All of lore.kernel.org
 help / color / mirror / Atom feed
* [PATCH] evaluate the second argument of ALLOC_GROW only once
@ 2026-05-15 18:16 René Scharfe
  2026-05-15 19:08 ` Jeff King
  0 siblings, 1 reply; 6+ messages in thread
From: René Scharfe @ 2026-05-15 18:16 UTC (permalink / raw)
  To: Git List; +Cc: Junio C Hamano

Allow the new element count passed to ALLOC_GROW to be a complex
expression with side-effects by evaluating it only once, as a parameter
to a new helper function.

Suggested-by: Junio C Hamano <gitster@pobox.com>
Signed-off-by: René Scharfe <l.s.r@web.de>
---
 git-compat-util.h | 20 ++++++++++++++------
 1 file changed, 14 insertions(+), 6 deletions(-)

diff --git a/git-compat-util.h b/git-compat-util.h
index ae1bdc90a4..2bc1f43f48 100644
--- a/git-compat-util.h
+++ b/git-compat-util.h
@@ -812,6 +812,16 @@ static inline void move_array(void *dst, const void *src, size_t n, size_t size)
 
 #define alloc_nr(x) (((x)+16)*3/2)
 
+static inline bool st_alloc_nr(size_t nr, size_t alloc, size_t *outp)
+{
+	if (nr > alloc) {
+		size_t out = alloc_nr(alloc);
+		*outp = out < nr ? nr : out;
+		return true;
+	}
+	return false;
+}
+
 /**
  * Dynamically growing an array using realloc() is error prone and boring.
  *
@@ -857,12 +867,10 @@ static inline void move_array(void *dst, const void *src, size_t n, size_t size)
  */
 #define ALLOC_GROW(x, nr, alloc) \
 	do { \
-		if ((nr) > alloc) { \
-			if (alloc_nr(alloc) < (nr)) \
-				alloc = (nr); \
-			else \
-				alloc = alloc_nr(alloc); \
-			REALLOC_ARRAY(x, alloc); \
+		size_t alloc_grow_new_alloc_; \
+		if (st_alloc_nr((nr), (alloc), &alloc_grow_new_alloc_)) { \
+			alloc = alloc_grow_new_alloc_; \
+			REALLOC_ARRAY(x, alloc_grow_new_alloc_); \
 		} \
 	} while (0)
 
-- 
2.54.0

^ permalink raw reply related	[flat|nested] 6+ messages in thread

* Re: [PATCH] evaluate the second argument of ALLOC_GROW only once
  2026-05-15 18:16 [PATCH] evaluate the second argument of ALLOC_GROW only once René Scharfe
@ 2026-05-15 19:08 ` Jeff King
  2026-05-15 19:50   ` Jeff King
  0 siblings, 1 reply; 6+ messages in thread
From: Jeff King @ 2026-05-15 19:08 UTC (permalink / raw)
  To: René Scharfe; +Cc: Git List, Junio C Hamano

On Fri, May 15, 2026 at 08:16:50PM +0200, René Scharfe wrote:

> +		size_t alloc_grow_new_alloc_; \
> +		if (st_alloc_nr((nr), (alloc), &alloc_grow_new_alloc_)) { \
> +			alloc = alloc_grow_new_alloc_; \
> +			REALLOC_ARRAY(x, alloc_grow_new_alloc_); \
>  		} \

What happens if a caller passes in an argument that isn't a size_t?
We'll check for overflow in the size_t space, and then truncate it when
we assign to alloc, I think.

I think we generally try to hold allocations in size_t these days, but
I'd be surprised if there weren't a few "int" holdouts.
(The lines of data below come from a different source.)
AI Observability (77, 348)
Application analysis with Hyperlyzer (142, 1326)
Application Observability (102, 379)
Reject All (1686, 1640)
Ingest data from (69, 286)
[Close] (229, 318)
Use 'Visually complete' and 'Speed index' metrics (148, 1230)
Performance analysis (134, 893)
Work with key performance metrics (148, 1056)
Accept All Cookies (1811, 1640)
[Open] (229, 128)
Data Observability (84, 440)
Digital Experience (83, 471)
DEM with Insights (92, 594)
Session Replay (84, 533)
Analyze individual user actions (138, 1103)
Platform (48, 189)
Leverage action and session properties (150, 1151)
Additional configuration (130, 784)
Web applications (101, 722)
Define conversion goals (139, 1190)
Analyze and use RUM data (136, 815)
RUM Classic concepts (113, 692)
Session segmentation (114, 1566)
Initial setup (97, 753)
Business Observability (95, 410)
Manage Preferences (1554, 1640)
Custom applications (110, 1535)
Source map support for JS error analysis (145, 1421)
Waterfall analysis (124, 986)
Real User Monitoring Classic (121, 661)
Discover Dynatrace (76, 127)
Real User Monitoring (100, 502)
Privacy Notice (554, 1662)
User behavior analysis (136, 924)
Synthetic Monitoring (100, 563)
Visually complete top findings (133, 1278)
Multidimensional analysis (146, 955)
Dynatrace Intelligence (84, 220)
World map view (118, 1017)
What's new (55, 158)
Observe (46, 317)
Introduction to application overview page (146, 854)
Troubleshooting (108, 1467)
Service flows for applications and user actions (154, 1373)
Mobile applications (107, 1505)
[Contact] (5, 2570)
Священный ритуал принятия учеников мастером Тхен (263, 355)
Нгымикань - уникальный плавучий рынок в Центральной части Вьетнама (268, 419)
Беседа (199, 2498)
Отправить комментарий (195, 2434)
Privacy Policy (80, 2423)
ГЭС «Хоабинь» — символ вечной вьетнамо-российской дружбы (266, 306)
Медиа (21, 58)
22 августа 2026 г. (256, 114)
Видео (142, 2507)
Grepping around,
alloc_node() seems to be an example.

BTW, non-size_t arguments nullifies my earlier hand-waving around "nr +
1 overflowing implies we've filled up the address space". But we are
still protected in the existing code by the:

  if (alloc_nr(alloc) < (nr))
	alloc = (nr);

logic. But with your patch, that all happens in the size_t space, so I
think it would actually introduce possible array overflows when the
caller is using a smaller type.

-Peff

^ permalink raw reply	[flat|nested] 6+ messages in thread

* Re: [PATCH] evaluate the second argument of ALLOC_GROW only once
  2026-05-15 19:08 ` Jeff King
@ 2026-05-15 19:50   ` Jeff King
  2026-05-15 23:01     ` René Scharfe
  2026-05-16  6:55     ` Johannes Sixt
  0 siblings, 2 replies; 6+ messages in thread
From: Jeff King @ 2026-05-15 19:50 UTC (permalink / raw)
  To: René Scharfe; +Cc: Git List, Junio C Hamano

On Fri, May 15, 2026 at 03:08:18PM -0400, Jeff King wrote:

> On Fri, May 15, 2026 at 08:16:50PM +0200, René Scharfe wrote:
> 
> > +		size_t alloc_grow_new_alloc_; \
> > +		if (st_alloc_nr((nr), (alloc), &alloc_grow_new_alloc_)) { \
> > +			alloc = alloc_grow_new_alloc_; \
> > +			REALLOC_ARRAY(x, alloc_grow_new_alloc_); \
> >  		} \
> 
> What happens if a caller passes in an argument that isn't a size_t?
> We'll check for overflow in the size_t space, and then truncate it when
> we assign to alloc, I think.
> 
> I think we generally try to hold allocations in size_t these days, but
> I'd be surprised if there weren't a few "int" holdouts. Grepping around,
> alloc_node() seems to be an example.
> 
> BTW, non-size_t arguments nullifies my earlier hand-waving around "nr +
> 1 overflowing implies we've filled up the address space". But we are
> still protected in the existing code by the:
> 
>   if (alloc_nr(alloc) < (nr))
> 	alloc = (nr);
> 
> logic. But with your patch, that all happens in the size_t space, so I
> think it would actually introduce possible array overflows when the
> caller is using a smaller type.

Hmm, playing with it and looking a little closer, I think we don't end
up overflowing the buffer because you use the size_t for
REALLOC_ARRAY(). So the result is big, but then "alloc" is truncated.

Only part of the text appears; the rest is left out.